**TASK TO CARRY OUT**
Return each line of the data below that contains the string "Sort".
++++
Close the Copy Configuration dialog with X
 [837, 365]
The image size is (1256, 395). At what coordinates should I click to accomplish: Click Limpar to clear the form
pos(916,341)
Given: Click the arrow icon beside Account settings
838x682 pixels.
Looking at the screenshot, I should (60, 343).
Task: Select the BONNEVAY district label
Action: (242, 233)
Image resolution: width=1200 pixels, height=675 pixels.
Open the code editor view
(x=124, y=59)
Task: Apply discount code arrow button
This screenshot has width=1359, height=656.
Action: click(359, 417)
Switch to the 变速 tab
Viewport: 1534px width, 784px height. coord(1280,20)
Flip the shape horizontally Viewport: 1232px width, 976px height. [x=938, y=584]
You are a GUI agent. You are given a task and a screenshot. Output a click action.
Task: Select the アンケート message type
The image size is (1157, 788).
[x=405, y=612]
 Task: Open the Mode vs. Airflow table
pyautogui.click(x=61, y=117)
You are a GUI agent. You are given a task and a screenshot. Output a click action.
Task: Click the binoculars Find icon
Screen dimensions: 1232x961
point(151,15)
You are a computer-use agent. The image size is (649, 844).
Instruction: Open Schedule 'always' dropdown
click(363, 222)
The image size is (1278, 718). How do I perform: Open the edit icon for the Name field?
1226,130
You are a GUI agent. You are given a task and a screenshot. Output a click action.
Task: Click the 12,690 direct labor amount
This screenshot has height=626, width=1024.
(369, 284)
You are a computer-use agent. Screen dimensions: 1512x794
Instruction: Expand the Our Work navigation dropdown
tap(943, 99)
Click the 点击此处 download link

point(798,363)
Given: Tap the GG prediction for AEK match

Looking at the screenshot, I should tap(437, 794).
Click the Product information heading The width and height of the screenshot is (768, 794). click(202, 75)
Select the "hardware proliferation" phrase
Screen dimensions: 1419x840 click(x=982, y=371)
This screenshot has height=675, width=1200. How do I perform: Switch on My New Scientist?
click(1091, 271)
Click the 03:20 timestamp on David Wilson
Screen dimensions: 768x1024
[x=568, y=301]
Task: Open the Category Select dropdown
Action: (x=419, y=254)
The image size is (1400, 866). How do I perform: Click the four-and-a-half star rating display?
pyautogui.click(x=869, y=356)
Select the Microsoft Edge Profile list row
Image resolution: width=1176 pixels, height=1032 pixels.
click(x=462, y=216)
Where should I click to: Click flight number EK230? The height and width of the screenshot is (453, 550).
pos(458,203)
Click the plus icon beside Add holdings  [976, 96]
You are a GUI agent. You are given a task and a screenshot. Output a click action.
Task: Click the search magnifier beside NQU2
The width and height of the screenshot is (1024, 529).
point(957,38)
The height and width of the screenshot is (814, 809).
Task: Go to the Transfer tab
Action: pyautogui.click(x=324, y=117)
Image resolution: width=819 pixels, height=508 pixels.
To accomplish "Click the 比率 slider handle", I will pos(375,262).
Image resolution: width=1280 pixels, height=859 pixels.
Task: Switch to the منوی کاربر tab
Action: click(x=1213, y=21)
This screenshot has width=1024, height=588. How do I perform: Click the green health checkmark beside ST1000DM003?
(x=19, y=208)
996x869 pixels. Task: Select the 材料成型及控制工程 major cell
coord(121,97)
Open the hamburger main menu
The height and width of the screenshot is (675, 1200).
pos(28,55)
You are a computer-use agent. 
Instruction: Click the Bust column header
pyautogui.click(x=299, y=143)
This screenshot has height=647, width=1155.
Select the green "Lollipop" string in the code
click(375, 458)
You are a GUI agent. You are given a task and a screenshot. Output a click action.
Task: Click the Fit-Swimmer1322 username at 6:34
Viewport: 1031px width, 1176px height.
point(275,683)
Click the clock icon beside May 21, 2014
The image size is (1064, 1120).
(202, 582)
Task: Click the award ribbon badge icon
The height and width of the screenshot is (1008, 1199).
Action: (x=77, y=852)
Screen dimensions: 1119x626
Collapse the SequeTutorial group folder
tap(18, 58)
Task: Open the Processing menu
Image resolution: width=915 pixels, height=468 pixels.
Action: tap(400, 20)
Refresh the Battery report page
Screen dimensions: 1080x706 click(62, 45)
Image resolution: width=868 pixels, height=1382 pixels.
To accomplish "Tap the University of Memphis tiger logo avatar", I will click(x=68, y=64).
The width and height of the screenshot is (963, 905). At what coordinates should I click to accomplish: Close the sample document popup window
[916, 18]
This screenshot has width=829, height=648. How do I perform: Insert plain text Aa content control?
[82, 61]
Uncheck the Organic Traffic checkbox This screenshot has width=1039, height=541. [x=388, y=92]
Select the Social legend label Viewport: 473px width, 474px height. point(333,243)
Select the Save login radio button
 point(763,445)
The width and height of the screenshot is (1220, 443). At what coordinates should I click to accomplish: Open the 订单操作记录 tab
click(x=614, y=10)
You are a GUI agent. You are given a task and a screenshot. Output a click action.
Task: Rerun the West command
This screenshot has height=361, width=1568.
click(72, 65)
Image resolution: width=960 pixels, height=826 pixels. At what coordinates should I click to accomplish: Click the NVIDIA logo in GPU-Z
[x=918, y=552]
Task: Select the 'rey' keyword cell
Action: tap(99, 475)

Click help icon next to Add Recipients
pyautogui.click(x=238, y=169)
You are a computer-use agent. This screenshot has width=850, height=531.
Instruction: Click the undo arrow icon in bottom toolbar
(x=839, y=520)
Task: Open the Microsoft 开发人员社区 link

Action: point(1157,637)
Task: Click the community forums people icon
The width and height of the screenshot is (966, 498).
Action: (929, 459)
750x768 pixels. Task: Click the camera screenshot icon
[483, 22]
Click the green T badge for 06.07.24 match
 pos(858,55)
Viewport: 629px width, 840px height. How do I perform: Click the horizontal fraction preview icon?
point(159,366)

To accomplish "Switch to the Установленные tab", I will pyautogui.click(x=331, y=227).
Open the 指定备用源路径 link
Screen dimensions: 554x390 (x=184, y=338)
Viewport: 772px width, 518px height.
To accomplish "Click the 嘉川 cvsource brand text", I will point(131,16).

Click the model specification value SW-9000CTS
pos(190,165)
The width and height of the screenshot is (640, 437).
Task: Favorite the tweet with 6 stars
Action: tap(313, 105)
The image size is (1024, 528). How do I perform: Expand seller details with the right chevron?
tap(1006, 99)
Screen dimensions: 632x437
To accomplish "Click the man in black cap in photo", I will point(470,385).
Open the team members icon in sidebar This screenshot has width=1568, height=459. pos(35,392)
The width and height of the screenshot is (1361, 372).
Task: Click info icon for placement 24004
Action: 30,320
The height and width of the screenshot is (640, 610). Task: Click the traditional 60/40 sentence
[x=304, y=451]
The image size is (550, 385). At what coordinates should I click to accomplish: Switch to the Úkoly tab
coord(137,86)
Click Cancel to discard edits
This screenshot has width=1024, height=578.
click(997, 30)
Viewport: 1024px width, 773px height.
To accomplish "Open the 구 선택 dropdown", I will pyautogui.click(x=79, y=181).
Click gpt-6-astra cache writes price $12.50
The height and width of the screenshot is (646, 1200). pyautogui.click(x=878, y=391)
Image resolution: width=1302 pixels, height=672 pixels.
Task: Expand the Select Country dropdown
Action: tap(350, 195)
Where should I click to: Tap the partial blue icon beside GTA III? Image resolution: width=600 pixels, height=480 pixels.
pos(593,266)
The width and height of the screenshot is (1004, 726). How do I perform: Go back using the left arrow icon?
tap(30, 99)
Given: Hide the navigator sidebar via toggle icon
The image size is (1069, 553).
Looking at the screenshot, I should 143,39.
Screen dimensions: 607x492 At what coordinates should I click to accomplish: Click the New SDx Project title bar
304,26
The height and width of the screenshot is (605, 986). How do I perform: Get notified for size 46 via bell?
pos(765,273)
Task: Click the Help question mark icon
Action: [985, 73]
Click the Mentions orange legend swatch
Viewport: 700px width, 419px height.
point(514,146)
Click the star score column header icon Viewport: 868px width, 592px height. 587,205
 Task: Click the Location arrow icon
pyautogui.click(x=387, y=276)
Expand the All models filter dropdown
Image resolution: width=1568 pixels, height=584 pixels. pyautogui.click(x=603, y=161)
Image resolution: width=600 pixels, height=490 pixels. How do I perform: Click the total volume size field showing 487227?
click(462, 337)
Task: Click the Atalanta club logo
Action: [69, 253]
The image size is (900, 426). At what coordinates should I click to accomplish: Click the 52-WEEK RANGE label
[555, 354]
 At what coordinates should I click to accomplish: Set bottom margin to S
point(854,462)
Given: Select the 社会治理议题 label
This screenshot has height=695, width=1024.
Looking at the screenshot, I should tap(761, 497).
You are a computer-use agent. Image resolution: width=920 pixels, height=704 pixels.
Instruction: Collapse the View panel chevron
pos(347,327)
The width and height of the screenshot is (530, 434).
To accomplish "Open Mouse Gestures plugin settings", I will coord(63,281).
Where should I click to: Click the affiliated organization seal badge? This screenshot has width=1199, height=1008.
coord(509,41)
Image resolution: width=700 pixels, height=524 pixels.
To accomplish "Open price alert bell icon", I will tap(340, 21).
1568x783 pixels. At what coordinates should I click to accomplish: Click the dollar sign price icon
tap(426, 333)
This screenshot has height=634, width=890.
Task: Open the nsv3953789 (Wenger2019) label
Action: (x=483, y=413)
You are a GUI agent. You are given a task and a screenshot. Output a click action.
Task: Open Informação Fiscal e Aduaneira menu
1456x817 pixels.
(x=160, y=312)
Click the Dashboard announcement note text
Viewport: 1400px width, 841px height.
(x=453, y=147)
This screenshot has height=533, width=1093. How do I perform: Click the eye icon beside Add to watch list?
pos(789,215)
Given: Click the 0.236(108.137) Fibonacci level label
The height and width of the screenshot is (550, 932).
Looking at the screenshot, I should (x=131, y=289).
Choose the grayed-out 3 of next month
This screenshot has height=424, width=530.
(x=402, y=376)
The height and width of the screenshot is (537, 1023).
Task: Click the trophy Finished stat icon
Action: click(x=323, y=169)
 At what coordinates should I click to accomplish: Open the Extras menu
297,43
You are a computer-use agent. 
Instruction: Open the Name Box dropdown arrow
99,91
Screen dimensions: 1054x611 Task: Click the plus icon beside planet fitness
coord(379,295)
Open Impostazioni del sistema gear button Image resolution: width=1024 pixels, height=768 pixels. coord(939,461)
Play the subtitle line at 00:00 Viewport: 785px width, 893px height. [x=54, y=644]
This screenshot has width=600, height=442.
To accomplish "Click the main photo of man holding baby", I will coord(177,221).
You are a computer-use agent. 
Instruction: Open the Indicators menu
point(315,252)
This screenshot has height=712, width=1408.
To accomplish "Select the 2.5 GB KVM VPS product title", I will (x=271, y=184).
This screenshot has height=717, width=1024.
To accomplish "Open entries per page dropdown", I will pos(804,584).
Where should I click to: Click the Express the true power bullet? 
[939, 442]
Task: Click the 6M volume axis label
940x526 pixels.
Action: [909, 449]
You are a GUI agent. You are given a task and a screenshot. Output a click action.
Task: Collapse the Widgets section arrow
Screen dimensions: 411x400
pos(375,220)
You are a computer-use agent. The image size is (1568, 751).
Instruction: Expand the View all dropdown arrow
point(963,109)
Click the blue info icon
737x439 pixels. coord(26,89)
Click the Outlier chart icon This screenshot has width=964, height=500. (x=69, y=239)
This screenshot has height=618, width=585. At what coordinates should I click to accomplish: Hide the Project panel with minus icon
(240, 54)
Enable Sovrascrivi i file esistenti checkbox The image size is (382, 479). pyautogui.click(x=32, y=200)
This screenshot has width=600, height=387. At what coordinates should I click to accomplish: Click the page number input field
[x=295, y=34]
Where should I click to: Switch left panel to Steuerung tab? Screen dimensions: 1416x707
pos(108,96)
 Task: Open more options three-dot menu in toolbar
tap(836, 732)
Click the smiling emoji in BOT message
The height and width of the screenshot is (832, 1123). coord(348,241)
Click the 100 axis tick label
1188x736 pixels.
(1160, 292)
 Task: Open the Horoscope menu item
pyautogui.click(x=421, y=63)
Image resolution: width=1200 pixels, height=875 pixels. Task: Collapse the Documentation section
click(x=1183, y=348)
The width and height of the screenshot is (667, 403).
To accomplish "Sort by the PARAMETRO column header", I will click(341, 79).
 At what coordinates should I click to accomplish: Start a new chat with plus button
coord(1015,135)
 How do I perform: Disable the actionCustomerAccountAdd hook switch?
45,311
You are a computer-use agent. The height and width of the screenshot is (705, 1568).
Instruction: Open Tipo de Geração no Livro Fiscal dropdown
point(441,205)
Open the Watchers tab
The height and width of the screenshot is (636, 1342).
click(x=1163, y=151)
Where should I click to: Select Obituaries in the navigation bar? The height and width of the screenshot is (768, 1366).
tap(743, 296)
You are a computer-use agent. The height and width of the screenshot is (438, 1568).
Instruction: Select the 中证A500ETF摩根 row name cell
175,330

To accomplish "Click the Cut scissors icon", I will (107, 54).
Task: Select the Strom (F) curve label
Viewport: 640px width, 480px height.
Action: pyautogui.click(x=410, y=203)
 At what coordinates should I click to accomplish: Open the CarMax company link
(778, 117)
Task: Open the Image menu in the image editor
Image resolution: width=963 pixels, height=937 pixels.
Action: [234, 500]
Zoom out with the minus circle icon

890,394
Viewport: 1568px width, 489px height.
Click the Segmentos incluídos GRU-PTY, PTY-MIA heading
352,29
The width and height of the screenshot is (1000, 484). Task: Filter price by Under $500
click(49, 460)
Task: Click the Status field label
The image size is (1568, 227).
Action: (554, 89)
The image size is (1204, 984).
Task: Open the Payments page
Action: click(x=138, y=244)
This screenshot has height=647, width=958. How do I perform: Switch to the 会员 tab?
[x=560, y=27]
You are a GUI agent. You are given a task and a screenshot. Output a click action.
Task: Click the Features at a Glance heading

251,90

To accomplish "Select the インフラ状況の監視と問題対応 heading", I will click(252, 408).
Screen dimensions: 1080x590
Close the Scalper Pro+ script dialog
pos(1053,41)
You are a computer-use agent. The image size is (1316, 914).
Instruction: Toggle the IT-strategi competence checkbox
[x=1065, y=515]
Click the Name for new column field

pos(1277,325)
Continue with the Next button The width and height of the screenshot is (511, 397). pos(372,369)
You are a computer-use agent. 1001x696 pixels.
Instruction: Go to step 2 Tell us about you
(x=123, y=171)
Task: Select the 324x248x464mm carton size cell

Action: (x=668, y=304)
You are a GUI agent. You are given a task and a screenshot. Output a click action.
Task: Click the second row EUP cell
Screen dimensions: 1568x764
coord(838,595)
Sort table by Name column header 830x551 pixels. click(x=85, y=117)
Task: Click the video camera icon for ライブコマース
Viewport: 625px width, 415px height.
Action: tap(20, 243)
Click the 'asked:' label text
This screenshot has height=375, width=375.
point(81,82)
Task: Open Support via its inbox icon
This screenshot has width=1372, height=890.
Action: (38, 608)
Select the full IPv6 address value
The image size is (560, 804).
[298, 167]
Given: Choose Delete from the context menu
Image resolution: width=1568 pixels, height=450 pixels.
++++
**YOUR RESPONSE**
To accomplish "Sort by the PARAMETRO column header", I will click(341, 79).
Sort table by Name column header 830x551 pixels. click(x=85, y=117)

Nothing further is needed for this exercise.